Could it be a problem with your spaces set up? The /transfer_source/home path that the Storage Service is looking for here doesn't seem to match the curl requests you're showing above.

djjuhasz commented 2 months ago

@replaceafill it looks to me like the AM or the AMSS are prepending "/transfer_source" to the "/home/small.zip" from the "path" parameter in the request.

How would I set up the spaces incorrectly to cause this problem? I included a screenshot of the transfer source directories config from the AMSS dashboard in the initial bug report. The "/transfer_source" directory was initially the "default" transfer source, and I changed the default to "/home" after I first encountered this problem, but if this is a problem that still seems like an AMSS bug.

djjuhasz commented 2 months ago

@replaceafill also, I can start the /home/small.zip transfer fine from the AM Dashboard, so the spaces setup works fine in that case.

replaceafill commented 2 months ago

@replaceafill it looks to me like the AM or the AMSS are prepending "/transfer_source" to the "/home/small.zip" from the "path" parameter in the request.

That is correct! We investigated this today and found a couple of problems:

  1. The documentation of the endpoint states:

    A fundamental difference between the package endpoint and others from which a transfer can be initiated is that a storage service transfer location UUID isnt always required. In some cases that might still be ideal.

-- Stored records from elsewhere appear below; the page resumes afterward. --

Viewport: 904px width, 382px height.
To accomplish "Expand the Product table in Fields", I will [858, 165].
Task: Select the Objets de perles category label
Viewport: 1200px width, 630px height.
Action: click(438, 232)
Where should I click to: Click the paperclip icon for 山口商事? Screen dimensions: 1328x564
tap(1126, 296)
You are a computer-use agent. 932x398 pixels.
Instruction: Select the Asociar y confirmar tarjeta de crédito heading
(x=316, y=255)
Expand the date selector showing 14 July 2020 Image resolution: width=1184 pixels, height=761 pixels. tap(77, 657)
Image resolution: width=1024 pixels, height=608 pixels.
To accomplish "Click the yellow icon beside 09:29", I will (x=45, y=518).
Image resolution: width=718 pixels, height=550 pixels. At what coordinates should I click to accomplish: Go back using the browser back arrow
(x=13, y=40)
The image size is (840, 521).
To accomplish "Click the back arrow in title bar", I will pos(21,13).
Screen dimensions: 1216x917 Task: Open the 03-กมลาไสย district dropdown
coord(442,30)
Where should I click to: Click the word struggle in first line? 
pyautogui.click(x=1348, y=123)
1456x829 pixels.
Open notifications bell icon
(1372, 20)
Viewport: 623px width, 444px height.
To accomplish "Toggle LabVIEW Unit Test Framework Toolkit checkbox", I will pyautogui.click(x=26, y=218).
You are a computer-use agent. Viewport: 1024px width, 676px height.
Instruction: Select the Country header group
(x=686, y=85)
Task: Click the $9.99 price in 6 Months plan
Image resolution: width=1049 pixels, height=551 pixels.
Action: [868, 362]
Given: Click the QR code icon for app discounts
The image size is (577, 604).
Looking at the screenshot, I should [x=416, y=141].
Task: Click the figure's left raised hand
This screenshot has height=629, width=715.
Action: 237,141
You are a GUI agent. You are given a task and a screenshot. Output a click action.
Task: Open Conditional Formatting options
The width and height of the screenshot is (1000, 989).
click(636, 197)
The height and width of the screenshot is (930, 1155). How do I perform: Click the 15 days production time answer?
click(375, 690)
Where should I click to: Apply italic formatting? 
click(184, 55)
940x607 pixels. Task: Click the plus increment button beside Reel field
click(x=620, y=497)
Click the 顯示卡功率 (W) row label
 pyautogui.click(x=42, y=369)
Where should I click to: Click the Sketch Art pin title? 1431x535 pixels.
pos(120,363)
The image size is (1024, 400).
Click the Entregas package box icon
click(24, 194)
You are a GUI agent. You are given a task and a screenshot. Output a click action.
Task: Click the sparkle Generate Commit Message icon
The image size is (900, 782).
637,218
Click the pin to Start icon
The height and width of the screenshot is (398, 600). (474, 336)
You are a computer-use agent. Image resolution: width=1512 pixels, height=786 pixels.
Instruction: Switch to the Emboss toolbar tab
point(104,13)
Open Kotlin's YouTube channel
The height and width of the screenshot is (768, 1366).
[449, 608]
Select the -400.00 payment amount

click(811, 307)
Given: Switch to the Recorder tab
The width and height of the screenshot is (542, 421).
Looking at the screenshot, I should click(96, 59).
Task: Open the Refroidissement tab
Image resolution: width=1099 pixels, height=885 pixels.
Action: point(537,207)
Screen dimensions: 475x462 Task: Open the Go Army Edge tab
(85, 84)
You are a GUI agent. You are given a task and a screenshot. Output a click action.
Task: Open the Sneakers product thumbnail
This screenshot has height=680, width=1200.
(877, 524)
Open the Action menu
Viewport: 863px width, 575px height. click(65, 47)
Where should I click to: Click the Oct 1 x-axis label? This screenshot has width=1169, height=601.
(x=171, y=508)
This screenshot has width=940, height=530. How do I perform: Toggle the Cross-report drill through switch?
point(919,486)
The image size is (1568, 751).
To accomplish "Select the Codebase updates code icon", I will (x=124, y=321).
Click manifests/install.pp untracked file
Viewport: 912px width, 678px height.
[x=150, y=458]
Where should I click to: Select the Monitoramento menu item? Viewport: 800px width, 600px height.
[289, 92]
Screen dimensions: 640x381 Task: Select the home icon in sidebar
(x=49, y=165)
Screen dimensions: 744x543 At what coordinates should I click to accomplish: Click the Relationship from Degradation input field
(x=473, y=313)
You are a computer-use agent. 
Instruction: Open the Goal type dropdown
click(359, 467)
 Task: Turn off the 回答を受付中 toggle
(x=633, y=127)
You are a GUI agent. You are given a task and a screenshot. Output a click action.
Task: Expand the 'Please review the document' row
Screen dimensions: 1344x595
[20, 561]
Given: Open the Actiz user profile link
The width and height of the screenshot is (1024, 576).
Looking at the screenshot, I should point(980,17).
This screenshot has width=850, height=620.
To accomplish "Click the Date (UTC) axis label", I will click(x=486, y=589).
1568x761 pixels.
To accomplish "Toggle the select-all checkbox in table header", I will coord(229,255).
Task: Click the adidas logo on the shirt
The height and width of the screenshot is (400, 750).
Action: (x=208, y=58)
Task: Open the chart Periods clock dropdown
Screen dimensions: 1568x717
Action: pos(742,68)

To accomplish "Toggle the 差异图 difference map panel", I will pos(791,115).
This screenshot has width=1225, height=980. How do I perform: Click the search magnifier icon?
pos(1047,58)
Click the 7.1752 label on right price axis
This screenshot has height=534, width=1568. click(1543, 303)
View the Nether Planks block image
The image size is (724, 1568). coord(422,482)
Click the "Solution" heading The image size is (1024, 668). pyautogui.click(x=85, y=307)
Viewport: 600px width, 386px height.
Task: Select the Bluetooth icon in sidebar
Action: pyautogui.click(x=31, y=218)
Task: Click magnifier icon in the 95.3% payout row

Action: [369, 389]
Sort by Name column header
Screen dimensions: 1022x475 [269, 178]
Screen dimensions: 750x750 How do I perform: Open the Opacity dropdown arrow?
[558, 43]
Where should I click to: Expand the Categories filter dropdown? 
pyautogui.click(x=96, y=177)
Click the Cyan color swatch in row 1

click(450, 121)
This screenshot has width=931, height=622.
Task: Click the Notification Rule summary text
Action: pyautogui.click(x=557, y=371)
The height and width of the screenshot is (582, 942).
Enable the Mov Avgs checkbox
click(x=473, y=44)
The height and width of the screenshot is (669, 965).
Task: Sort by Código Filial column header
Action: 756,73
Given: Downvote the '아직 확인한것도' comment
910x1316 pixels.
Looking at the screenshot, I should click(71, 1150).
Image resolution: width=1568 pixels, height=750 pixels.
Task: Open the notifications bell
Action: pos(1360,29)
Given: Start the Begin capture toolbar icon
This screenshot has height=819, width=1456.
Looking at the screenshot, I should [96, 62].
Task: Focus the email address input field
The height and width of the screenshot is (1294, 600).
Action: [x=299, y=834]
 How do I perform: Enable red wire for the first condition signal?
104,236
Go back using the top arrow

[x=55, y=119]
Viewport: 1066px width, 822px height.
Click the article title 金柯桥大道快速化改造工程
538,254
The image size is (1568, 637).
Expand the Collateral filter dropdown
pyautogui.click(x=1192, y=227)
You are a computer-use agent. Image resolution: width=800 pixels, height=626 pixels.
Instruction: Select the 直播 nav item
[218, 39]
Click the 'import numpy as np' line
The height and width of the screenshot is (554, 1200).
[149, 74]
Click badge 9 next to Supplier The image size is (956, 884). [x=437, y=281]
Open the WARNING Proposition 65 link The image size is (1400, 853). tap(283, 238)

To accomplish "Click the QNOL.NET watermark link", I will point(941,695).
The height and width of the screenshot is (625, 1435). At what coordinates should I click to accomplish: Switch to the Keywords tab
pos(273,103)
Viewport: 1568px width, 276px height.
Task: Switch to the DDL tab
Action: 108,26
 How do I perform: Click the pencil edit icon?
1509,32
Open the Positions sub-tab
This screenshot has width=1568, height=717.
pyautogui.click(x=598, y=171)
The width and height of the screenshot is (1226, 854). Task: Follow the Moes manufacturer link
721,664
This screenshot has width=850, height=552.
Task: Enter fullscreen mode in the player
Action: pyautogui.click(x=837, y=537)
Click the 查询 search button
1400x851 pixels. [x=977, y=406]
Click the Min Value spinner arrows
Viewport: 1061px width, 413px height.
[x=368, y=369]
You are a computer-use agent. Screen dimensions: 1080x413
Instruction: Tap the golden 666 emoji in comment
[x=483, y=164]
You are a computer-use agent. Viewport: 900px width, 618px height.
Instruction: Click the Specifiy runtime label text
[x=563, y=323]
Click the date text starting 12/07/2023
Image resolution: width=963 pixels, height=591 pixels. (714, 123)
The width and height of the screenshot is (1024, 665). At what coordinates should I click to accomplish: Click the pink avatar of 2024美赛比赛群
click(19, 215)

    I think this should specify that if you pass a path with no transfer source location UUID prepended the MCPServer is going to fetch the default transfer source location. If you have multiple transfer source locations and you want to start a transfer that is not in a default one, you have to pass the UUID.

  2. If the transfer source location UUID is not specified the MCPServer will cache the initial fetch from the Storage Service in a global variable. This is problematic if the user changes the default transfer source location in the Storage Service after it has been cached. The MCPServer process would need to be restarted so the global variable can be reset.